The state House of Representatives voted
overwhelmingly Wednesday to let the Ten Commandments be posted on state
property.
"I think it's atrocious that they have tried to take God out of
everything we do in the world," House Majority Leader Jim Merrill,
R-Daniel Island, said after the 97-2 vote. "I don't think it's a good
society that denies our Christian heritage."
House Judiciary Chairman Jim Harrison, R-Columbia, said the bill leaves
no gray area and shows state agencies they have the support of the
Legislature if they post the Ten Commandments.
"Now any state entity -- USC or Clemson, Department of Commerce or the
Supreme Court -- may post the Ten Commandments and know the Legislature
stands solidly behind them," he said.
One of the two House members who voted against the measure called it
"window-dressing."
"The Supreme Court of the United States has already ruled on that
issue, and that is the supreme law of the land, that religion is a private
matter," said Rep.

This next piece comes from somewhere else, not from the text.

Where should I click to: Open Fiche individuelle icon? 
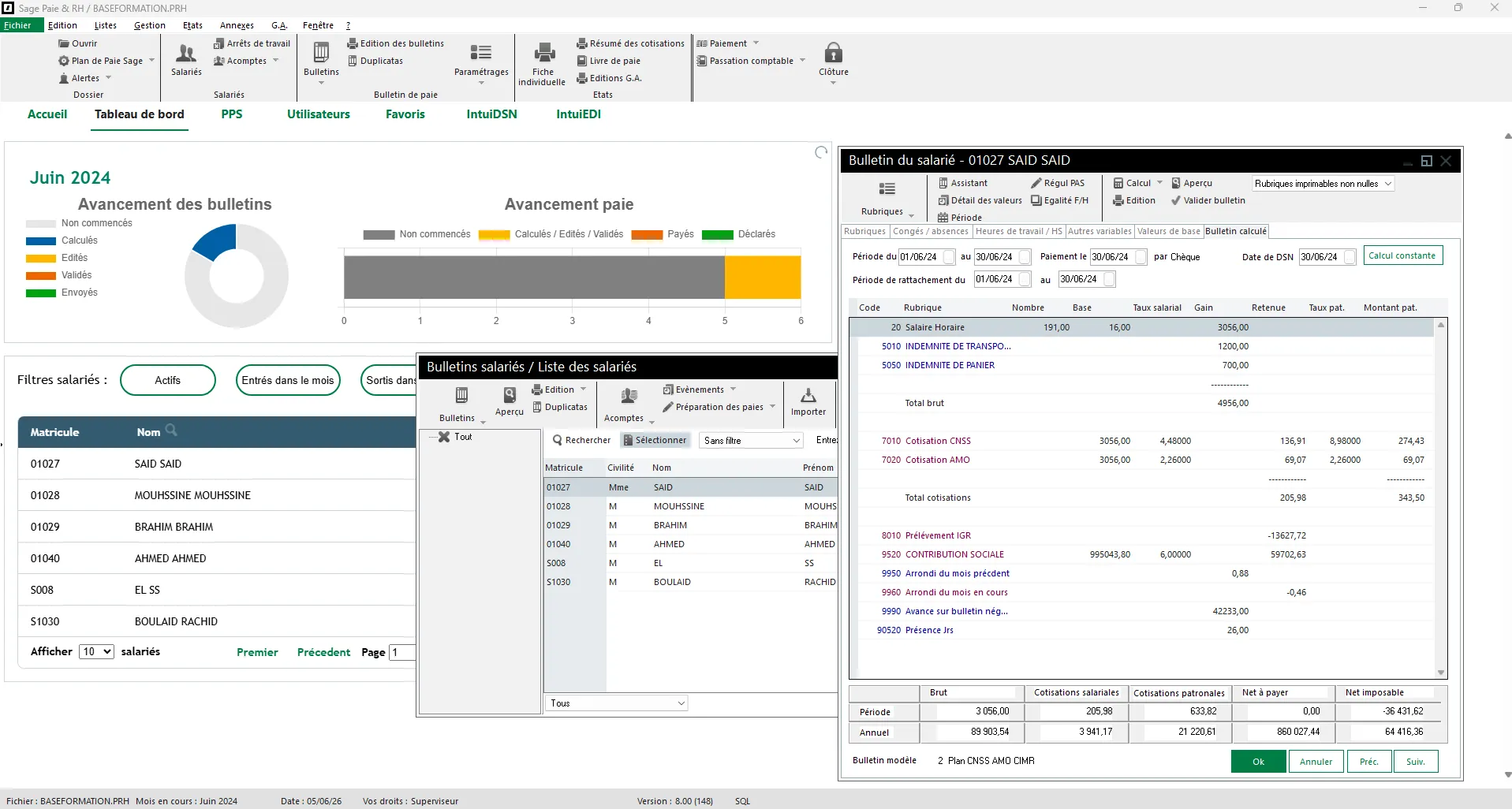coord(543,53)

Ken Kennedy, D-Greeleyville. "What we are doing is just
window-dressing. I've been a Christian all my life. I believe in the Ten
Commandments. I live by them, but this is just ridiculous. I'm tired of
people introducing bills, forcing me to prove all the time that I'm a
Christian."
Rep. Todd Rutherford, D-Columbia, also voted against it but could not
be reached for comment.
Senate President Pro Tem Glenn McConnell, R-Charleston, said the bill
sounds harmless on its face, but problems could arise in how the Ten
Commandments are displayed. He said the bill probably will be tweaked in
the Senate to include some guidelines.
The House bill would allow the "words of the Ten Commandments" to be
displayed on state property "along with other documents of historical
significance that have formed and influenced the United States' legal or
governmental system."
"If you had all religious documents, a court would frown on it,"

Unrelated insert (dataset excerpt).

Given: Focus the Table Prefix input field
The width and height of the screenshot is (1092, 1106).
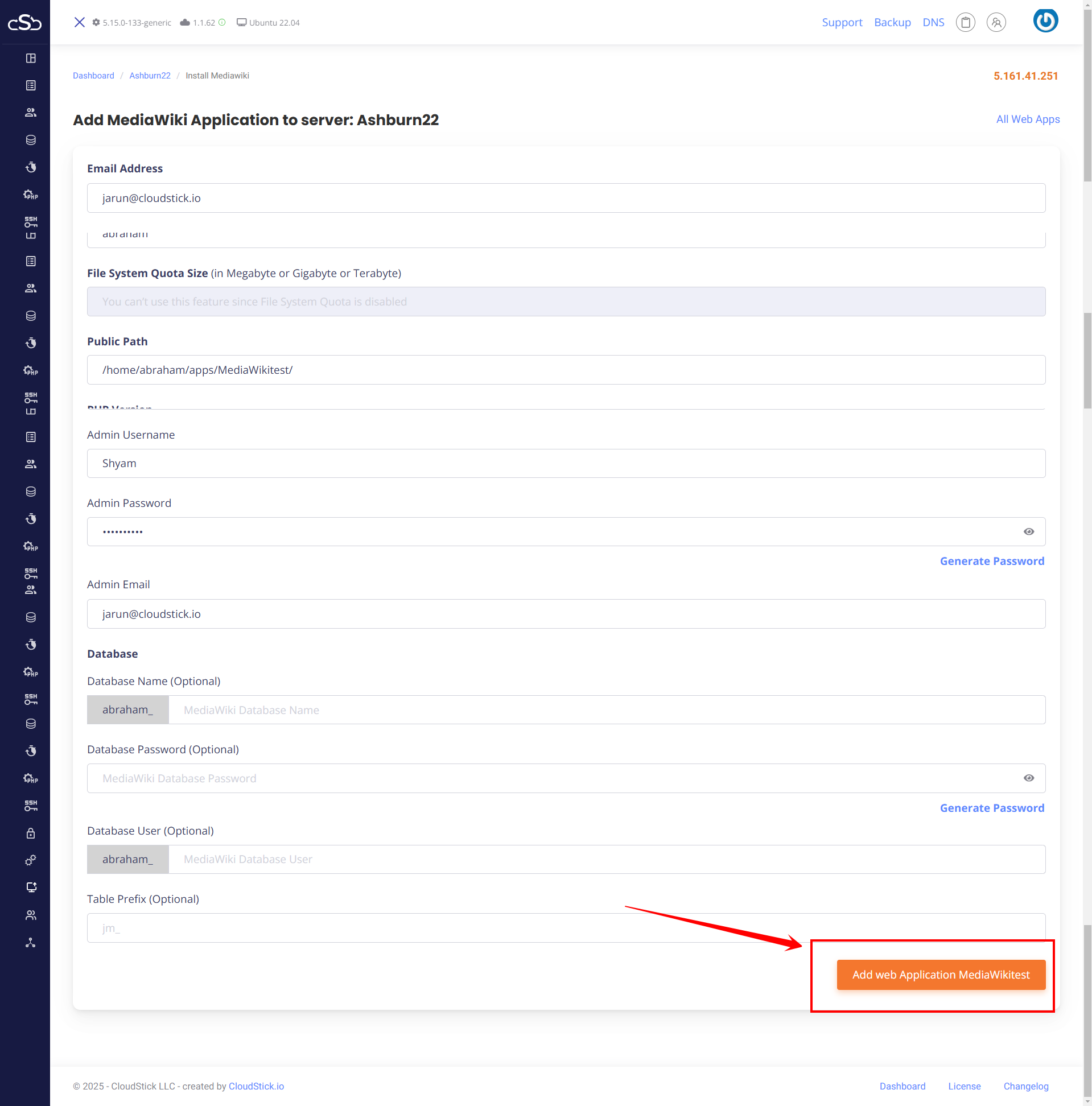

McConnell said. "If it was some big centerpiece and everything else was
secondary, then it could get us in trouble with the courts. If it is a
collection of secular documents ... then we will probably be able to pass
judicial scrutiny."
Sen. Robert Ford, D-Charleston, predicted the bill will languish in a
Senate subcommittee.
"It's just a lot showboating," he said. "Instead of posting the Ten
Commandments on buildings, they need to live it in their hearts. Instead
of being compassionate and fighting for justice, those House members who
kowtowed to the Southern Baptist Church are mean and hateful and call on
the Lord when they need him."
About five years ago, Charleston County spent about $45,000 in an
unsuccessful fight to post the Ten Commandments outside County Council
chambers. The battle ended in 1999 when Circuit Judge Markley Dennis Jr.
ruled the display was unconstitutional and ordered council to take it
down.
Two months after the Sept. 11 attacks, South Carolina Baptists passed a
resolution urging the Legislature to require the Ten Commandments be
posted in all government buildings, including courthouses and schools.
Then-Gov. Jim Hodges and former Attorney General Charlie Condon endorsed
it.
Two years later, in August 2003, former Alabama Chief Justice Roy Moore
lost a battle to keep a 2-1/2-ton monument that included two tablets of
the Ten Commandments in the rotunda of the Alabama Supreme Court building.
The monument is traveling the country on tour and stopped in Charleston
last month.
Also last month, the Mississippi Legislature overwhelmingly approved a
bill to let the Ten Commandments and other religious texts be placed in
public buildings.
The U.S. Supreme Court is expected to rule in June on two cases about
whether Ten Commandments displays should be allowed on government
property.
The arguments last month in cases from Texas and Kentucky were the
court's first consideration of the issue since 1980, when justices ruled
the Ten Commandments could not be displayed in public schools. Several
judges expressed support for a 6-foot granite monument on the grounds of
the Texas state Capitol but were less certain about framed copies of the
commandments in two Kentucky courthouses.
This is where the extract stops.